What needs to be done: Copy the listing as it is written, and leave each picture out.

START Available data

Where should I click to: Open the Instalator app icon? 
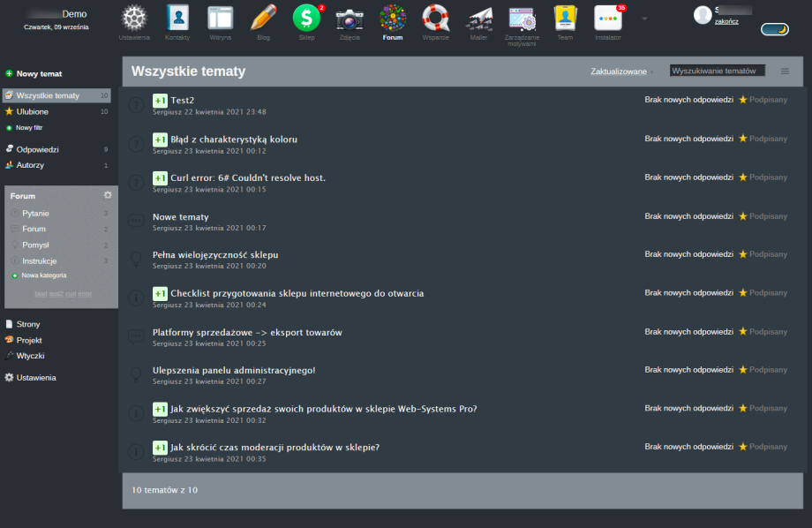pyautogui.click(x=607, y=19)
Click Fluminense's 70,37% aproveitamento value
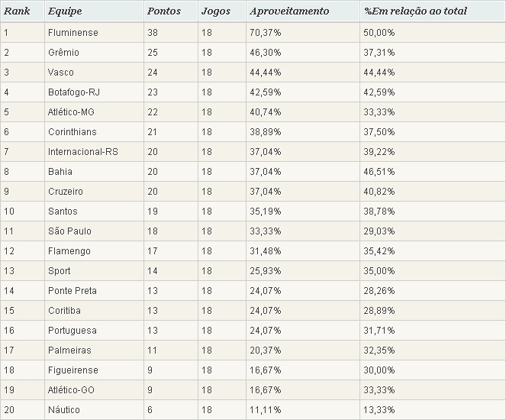 (266, 33)
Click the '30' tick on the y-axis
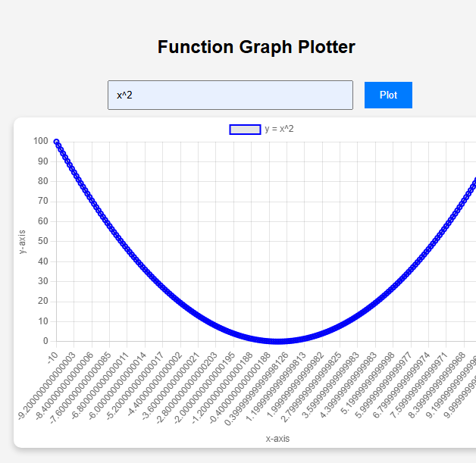476x463 pixels. 43,281
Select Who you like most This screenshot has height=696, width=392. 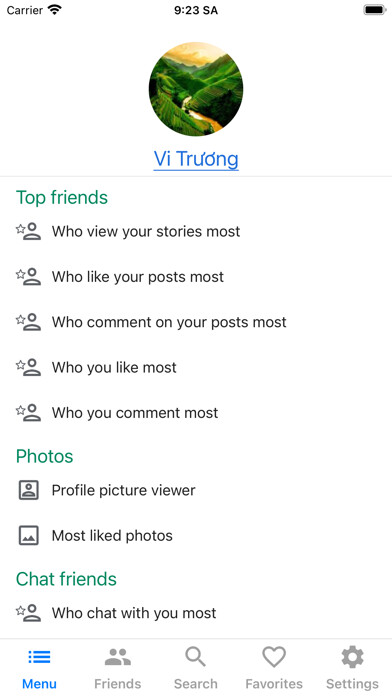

END Available data

Answer box:
Where should I click to: Open the Instalator app icon? 
pyautogui.click(x=607, y=19)
Click Fluminense's 70,37% aproveitamento value
 (266, 33)
Click the '30' tick on the y-axis
476x463 pixels. 43,281
Select Who you like most This screenshot has height=696, width=392. 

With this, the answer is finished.